_PROBLEM REQUIREMENTS_.
Transcribe word for word the lines below from the line with "Viewport: 588px width, 381px" through the line with "Click the TeraWulf", ends included.

(Entries taken from a collection)
--- START ---
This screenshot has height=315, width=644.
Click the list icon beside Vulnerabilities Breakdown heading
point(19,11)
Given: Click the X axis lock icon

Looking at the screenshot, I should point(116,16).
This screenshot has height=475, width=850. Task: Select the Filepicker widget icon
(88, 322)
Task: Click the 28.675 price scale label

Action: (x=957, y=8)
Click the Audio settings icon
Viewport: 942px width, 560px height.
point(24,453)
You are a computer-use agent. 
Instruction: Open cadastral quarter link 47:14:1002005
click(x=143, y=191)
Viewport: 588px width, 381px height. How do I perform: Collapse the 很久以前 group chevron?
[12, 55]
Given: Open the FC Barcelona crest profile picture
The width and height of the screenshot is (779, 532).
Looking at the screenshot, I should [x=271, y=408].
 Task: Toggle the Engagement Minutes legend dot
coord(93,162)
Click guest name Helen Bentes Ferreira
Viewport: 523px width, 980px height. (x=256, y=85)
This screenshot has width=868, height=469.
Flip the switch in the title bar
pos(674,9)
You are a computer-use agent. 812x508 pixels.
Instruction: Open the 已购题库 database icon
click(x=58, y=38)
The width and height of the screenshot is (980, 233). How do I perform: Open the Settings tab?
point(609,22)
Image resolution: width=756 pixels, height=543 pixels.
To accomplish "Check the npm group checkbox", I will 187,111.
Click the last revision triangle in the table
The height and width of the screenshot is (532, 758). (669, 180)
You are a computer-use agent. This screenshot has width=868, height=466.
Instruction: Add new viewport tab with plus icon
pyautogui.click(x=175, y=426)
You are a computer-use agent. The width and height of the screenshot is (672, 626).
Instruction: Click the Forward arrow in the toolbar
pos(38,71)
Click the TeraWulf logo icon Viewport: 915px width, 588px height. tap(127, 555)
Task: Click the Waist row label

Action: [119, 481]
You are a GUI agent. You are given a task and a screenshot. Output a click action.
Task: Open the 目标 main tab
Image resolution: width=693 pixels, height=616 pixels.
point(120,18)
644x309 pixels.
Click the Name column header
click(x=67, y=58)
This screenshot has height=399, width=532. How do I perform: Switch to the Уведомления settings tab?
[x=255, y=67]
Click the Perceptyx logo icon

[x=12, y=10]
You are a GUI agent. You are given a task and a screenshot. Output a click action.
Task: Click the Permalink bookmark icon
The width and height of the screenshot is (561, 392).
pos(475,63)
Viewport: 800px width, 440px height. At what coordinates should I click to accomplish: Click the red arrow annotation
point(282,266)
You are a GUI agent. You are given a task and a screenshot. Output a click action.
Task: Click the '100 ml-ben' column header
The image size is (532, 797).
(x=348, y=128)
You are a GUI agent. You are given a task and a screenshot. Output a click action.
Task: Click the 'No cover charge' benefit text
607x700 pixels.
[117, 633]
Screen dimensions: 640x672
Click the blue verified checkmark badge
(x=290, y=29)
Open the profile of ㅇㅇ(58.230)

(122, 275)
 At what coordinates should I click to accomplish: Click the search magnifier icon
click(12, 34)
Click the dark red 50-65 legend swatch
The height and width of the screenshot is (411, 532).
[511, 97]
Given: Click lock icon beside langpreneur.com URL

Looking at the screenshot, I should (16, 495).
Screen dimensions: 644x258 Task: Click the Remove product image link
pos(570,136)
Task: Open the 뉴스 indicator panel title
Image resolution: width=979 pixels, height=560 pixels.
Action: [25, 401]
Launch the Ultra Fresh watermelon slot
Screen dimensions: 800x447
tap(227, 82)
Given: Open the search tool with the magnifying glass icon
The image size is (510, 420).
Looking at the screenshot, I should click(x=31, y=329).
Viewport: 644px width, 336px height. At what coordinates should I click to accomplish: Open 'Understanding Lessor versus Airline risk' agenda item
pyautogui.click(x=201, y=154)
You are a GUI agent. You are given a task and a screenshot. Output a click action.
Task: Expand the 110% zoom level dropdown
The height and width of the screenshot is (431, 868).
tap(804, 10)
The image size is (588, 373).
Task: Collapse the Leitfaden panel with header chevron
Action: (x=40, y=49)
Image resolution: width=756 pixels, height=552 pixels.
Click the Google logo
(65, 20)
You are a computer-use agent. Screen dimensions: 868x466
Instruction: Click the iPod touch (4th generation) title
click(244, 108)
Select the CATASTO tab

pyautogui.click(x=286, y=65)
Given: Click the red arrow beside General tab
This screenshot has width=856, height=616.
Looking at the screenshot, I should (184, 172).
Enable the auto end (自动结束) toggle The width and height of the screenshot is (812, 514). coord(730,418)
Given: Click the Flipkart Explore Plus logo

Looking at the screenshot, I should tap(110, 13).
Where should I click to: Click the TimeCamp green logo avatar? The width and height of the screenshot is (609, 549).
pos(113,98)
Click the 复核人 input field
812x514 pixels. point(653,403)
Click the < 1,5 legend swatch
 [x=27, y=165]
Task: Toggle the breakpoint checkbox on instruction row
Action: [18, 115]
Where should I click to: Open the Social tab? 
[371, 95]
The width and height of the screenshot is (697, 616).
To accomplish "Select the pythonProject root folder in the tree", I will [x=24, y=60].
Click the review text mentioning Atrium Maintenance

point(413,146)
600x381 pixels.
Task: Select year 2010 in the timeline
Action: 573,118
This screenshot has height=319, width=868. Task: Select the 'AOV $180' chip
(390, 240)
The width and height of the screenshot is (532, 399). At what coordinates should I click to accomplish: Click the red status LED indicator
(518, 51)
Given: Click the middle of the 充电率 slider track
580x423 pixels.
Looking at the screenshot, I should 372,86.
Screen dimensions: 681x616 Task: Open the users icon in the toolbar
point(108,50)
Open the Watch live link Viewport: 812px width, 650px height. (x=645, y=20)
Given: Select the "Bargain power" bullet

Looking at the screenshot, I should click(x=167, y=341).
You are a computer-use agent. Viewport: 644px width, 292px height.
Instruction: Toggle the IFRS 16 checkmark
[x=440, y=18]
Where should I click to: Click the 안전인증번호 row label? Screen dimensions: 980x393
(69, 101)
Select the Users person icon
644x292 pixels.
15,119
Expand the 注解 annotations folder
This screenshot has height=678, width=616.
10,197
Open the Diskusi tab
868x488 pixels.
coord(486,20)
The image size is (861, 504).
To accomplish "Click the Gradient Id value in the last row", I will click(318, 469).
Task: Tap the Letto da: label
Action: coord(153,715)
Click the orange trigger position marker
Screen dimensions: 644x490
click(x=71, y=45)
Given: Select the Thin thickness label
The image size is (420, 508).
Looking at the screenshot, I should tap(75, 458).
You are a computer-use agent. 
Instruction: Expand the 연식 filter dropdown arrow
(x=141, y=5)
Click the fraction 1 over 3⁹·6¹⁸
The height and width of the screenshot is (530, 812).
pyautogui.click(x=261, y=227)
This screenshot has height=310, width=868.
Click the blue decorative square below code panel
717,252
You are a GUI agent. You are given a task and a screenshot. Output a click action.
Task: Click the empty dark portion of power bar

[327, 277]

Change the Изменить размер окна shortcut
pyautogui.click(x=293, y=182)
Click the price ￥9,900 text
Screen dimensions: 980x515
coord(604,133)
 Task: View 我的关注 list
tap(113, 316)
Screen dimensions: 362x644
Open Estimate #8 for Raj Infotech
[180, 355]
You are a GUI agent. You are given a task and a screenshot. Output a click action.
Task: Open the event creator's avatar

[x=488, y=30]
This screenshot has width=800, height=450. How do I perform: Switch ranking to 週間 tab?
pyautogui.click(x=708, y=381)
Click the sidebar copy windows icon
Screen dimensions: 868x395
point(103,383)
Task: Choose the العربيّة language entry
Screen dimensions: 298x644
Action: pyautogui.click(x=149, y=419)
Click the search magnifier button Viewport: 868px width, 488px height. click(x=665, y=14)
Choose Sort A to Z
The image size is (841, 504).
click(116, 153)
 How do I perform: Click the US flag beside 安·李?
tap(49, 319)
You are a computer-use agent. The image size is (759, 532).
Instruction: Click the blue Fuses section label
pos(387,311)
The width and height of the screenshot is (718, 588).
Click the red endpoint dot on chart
--- END ---
_ANSWER SPACE_.
Viewport: 588px width, 381px height. How do I perform: Collapse the 很久以前 group chevron?
[12, 55]
Given: Open the FC Barcelona crest profile picture
The width and height of the screenshot is (779, 532).
Looking at the screenshot, I should [x=271, y=408].
 Task: Toggle the Engagement Minutes legend dot
coord(93,162)
Click guest name Helen Bentes Ferreira
Viewport: 523px width, 980px height. (x=256, y=85)
This screenshot has width=868, height=469.
Flip the switch in the title bar
pos(674,9)
You are a computer-use agent. 812x508 pixels.
Instruction: Open the 已购题库 database icon
click(x=58, y=38)
The width and height of the screenshot is (980, 233). How do I perform: Open the Settings tab?
point(609,22)
Image resolution: width=756 pixels, height=543 pixels.
To accomplish "Check the npm group checkbox", I will 187,111.
Click the last revision triangle in the table
The height and width of the screenshot is (532, 758). (669, 180)
You are a computer-use agent. This screenshot has width=868, height=466.
Instruction: Add new viewport tab with plus icon
pyautogui.click(x=175, y=426)
You are a computer-use agent. The width and height of the screenshot is (672, 626).
Instruction: Click the Forward arrow in the toolbar
pos(38,71)
Click the TeraWulf logo icon Viewport: 915px width, 588px height. tap(127, 555)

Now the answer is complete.